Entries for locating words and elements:
::::::

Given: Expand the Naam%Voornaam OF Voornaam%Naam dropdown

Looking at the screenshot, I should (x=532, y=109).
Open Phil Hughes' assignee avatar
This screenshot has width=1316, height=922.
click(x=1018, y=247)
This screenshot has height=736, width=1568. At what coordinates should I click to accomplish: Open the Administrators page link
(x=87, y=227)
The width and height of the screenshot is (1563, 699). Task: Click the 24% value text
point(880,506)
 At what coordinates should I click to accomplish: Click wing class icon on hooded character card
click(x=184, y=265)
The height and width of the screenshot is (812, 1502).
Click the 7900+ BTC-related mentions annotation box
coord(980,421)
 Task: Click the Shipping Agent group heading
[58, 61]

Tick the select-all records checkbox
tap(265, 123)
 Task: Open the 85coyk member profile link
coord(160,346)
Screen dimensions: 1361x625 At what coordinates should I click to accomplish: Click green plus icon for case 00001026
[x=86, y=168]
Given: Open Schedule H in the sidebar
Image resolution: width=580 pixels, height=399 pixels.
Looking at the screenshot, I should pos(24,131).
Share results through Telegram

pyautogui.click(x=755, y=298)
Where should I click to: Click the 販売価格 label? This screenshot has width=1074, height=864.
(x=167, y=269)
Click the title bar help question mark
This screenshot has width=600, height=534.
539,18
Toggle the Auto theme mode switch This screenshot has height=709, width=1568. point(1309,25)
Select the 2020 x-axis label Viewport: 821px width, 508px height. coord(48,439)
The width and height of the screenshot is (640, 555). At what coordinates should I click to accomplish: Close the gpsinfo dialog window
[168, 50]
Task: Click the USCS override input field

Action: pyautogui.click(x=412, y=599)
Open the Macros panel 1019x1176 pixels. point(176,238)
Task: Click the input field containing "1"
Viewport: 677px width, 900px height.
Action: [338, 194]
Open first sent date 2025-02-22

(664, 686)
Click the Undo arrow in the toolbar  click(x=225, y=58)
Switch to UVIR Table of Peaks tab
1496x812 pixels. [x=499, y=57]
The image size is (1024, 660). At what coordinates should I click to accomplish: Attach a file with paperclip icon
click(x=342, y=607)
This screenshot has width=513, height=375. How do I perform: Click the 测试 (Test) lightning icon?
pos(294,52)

::::::

_What is asked_
Rewrite the lines of the listing between the line holding "Where should I" and the line holding "Click the Undo", inclusive, keeping the requests as they are. Multiply every coordinate in the answers by 1.85 and round to the nearest whole number, with halves going up.

_Solution to this exercise_
Where should I click to: Click the 販売価格 label? This screenshot has width=1074, height=864.
(x=309, y=498)
Click the title bar help question mark
This screenshot has width=600, height=534.
997,33
Toggle the Auto theme mode switch This screenshot has height=709, width=1568. point(2422,46)
Select the 2020 x-axis label Viewport: 821px width, 508px height. coord(89,812)
The width and height of the screenshot is (640, 555). At what coordinates should I click to accomplish: Close the gpsinfo dialog window
[311, 93]
Task: Click the USCS override input field

Action: pyautogui.click(x=762, y=1108)
Open the Macros panel 1019x1176 pixels. point(326,440)
Task: Click the input field containing "1"
Viewport: 677px width, 900px height.
Action: [625, 359]
Open first sent date 2025-02-22

(1228, 1269)
Click the Undo arrow in the toolbar  click(x=416, y=107)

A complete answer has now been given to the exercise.